EXERCISE INSTRUCTIONS
Rewrite the entries below so that each "search magnifier icon" becomes "magnifying glass icon" and nothing else changes.

── RECORDS PROVIDED

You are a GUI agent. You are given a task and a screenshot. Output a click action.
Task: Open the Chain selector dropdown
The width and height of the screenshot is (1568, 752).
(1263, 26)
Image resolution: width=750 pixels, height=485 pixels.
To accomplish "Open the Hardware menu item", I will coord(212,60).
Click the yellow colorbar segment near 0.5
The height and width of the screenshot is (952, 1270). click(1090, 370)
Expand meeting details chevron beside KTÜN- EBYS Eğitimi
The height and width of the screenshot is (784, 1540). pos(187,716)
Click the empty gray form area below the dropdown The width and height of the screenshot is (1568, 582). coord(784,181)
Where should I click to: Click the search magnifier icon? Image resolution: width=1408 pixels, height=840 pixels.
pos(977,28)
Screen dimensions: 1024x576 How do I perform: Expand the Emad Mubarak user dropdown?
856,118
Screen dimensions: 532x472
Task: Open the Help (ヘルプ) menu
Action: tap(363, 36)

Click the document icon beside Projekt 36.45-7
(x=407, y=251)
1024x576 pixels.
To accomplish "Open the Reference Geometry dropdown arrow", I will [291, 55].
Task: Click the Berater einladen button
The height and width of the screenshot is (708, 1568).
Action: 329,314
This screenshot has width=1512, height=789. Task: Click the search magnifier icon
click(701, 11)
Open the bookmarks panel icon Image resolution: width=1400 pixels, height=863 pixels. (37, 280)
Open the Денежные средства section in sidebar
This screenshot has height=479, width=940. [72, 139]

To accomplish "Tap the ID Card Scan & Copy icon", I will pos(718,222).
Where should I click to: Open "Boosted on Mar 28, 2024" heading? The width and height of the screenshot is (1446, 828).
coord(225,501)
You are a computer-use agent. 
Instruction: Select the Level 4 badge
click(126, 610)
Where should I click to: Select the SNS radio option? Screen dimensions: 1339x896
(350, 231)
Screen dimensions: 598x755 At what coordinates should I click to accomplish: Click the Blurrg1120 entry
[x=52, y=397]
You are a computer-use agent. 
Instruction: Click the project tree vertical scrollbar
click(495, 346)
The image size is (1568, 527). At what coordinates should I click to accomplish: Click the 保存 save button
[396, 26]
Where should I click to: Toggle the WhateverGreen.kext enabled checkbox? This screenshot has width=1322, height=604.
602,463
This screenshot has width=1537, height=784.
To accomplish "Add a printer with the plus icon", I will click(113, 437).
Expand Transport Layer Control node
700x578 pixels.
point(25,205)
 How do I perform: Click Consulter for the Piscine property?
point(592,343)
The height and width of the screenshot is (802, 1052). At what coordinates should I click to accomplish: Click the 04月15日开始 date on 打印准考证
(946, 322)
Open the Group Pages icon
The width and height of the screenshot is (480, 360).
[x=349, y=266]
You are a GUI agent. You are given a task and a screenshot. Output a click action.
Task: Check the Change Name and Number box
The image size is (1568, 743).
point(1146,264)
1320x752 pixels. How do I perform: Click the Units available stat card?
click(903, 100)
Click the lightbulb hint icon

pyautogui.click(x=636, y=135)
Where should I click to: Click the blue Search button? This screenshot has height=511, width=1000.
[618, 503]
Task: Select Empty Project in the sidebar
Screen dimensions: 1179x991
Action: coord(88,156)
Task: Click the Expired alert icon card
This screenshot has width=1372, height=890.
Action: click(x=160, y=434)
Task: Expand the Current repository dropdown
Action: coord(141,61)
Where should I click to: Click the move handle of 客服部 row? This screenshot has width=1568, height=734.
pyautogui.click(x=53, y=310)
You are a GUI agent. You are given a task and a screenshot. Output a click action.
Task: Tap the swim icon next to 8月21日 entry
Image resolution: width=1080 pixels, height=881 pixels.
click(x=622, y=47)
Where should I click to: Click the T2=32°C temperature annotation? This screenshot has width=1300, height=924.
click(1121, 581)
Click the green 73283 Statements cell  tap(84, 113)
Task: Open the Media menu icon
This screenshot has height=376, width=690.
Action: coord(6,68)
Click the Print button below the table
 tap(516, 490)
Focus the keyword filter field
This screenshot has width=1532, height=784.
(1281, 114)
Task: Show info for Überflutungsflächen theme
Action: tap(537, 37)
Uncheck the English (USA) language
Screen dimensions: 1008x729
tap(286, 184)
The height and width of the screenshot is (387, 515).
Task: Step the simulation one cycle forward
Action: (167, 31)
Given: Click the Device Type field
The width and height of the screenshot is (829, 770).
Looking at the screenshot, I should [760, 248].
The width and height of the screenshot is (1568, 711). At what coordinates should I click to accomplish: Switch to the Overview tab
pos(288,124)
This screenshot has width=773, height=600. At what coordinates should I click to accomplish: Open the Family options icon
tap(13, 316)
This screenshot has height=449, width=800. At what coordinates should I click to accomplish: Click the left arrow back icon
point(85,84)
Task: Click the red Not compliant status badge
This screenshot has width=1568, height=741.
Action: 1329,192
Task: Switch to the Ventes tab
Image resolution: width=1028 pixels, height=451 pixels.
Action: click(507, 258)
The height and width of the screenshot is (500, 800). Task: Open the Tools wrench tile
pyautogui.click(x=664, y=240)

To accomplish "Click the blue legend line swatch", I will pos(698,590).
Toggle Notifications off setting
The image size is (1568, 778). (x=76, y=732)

────

SOLUTION TO THIS TASK
You are a GUI agent. You are given a task and a screenshot. Output a click action.
Task: Open the Chain selector dropdown
The width and height of the screenshot is (1568, 752).
(1263, 26)
Image resolution: width=750 pixels, height=485 pixels.
To accomplish "Open the Hardware menu item", I will coord(212,60).
Click the yellow colorbar segment near 0.5
The height and width of the screenshot is (952, 1270). click(1090, 370)
Expand meeting details chevron beside KTÜN- EBYS Eğitimi
The height and width of the screenshot is (784, 1540). pos(187,716)
Click the empty gray form area below the dropdown The width and height of the screenshot is (1568, 582). coord(784,181)
Where should I click to: Click the magnifying glass icon? Image resolution: width=1408 pixels, height=840 pixels.
pos(977,28)
Screen dimensions: 1024x576 How do I perform: Expand the Emad Mubarak user dropdown?
856,118
Screen dimensions: 532x472
Task: Open the Help (ヘルプ) menu
Action: tap(363, 36)

Click the document icon beside Projekt 36.45-7
(x=407, y=251)
1024x576 pixels.
To accomplish "Open the Reference Geometry dropdown arrow", I will [291, 55].
Task: Click the Berater einladen button
The height and width of the screenshot is (708, 1568).
Action: 329,314
This screenshot has width=1512, height=789. Task: Click the magnifying glass icon
click(701, 11)
Open the bookmarks panel icon Image resolution: width=1400 pixels, height=863 pixels. (37, 280)
Open the Денежные средства section in sidebar
This screenshot has height=479, width=940. [72, 139]

To accomplish "Tap the ID Card Scan & Copy icon", I will pos(718,222).
Where should I click to: Open "Boosted on Mar 28, 2024" heading? The width and height of the screenshot is (1446, 828).
coord(225,501)
You are a computer-use agent. 
Instruction: Select the Level 4 badge
click(126, 610)
Where should I click to: Select the SNS radio option? Screen dimensions: 1339x896
(350, 231)
Screen dimensions: 598x755 At what coordinates should I click to accomplish: Click the Blurrg1120 entry
[x=52, y=397]
You are a computer-use agent. 
Instruction: Click the project tree vertical scrollbar
click(495, 346)
The image size is (1568, 527). At what coordinates should I click to accomplish: Click the 保存 save button
[396, 26]
Where should I click to: Toggle the WhateverGreen.kext enabled checkbox? This screenshot has width=1322, height=604.
602,463
This screenshot has width=1537, height=784.
To accomplish "Add a printer with the plus icon", I will click(113, 437).
Expand Transport Layer Control node
700x578 pixels.
point(25,205)
 How do I perform: Click Consulter for the Piscine property?
point(592,343)
The height and width of the screenshot is (802, 1052). At what coordinates should I click to accomplish: Click the 04月15日开始 date on 打印准考证
(946, 322)
Open the Group Pages icon
The width and height of the screenshot is (480, 360).
[x=349, y=266]
You are a GUI agent. You are given a task and a screenshot. Output a click action.
Task: Check the Change Name and Number box
The image size is (1568, 743).
point(1146,264)
1320x752 pixels. How do I perform: Click the Units available stat card?
click(903, 100)
Click the lightbulb hint icon

pyautogui.click(x=636, y=135)
Where should I click to: Click the blue Search button? This screenshot has height=511, width=1000.
[618, 503]
Task: Select Empty Project in the sidebar
Screen dimensions: 1179x991
Action: coord(88,156)
Task: Click the Expired alert icon card
This screenshot has width=1372, height=890.
Action: click(x=160, y=434)
Task: Expand the Current repository dropdown
Action: coord(141,61)
Where should I click to: Click the move handle of 客服部 row? This screenshot has width=1568, height=734.
pyautogui.click(x=53, y=310)
You are a GUI agent. You are given a task and a screenshot. Output a click action.
Task: Tap the swim icon next to 8月21日 entry
Image resolution: width=1080 pixels, height=881 pixels.
click(x=622, y=47)
Where should I click to: Click the T2=32°C temperature annotation? This screenshot has width=1300, height=924.
click(1121, 581)
Click the green 73283 Statements cell  tap(84, 113)
Task: Open the Media menu icon
This screenshot has height=376, width=690.
Action: coord(6,68)
Click the Print button below the table
 tap(516, 490)
Focus the keyword filter field
This screenshot has width=1532, height=784.
(1281, 114)
Task: Show info for Überflutungsflächen theme
Action: tap(537, 37)
Uncheck the English (USA) language
Screen dimensions: 1008x729
tap(286, 184)
The height and width of the screenshot is (387, 515).
Task: Step the simulation one cycle forward
Action: (167, 31)
Given: Click the Device Type field
The width and height of the screenshot is (829, 770).
Looking at the screenshot, I should [760, 248].
The width and height of the screenshot is (1568, 711). At what coordinates should I click to accomplish: Switch to the Overview tab
pos(288,124)
This screenshot has width=773, height=600. At what coordinates should I click to accomplish: Open the Family options icon
tap(13, 316)
This screenshot has height=449, width=800. At what coordinates should I click to accomplish: Click the left arrow back icon
point(85,84)
Task: Click the red Not compliant status badge
This screenshot has width=1568, height=741.
Action: 1329,192
Task: Switch to the Ventes tab
Image resolution: width=1028 pixels, height=451 pixels.
Action: click(507, 258)
The height and width of the screenshot is (500, 800). Task: Open the Tools wrench tile
pyautogui.click(x=664, y=240)

To accomplish "Click the blue legend line swatch", I will pos(698,590).
Toggle Notifications off setting
The image size is (1568, 778). (x=76, y=732)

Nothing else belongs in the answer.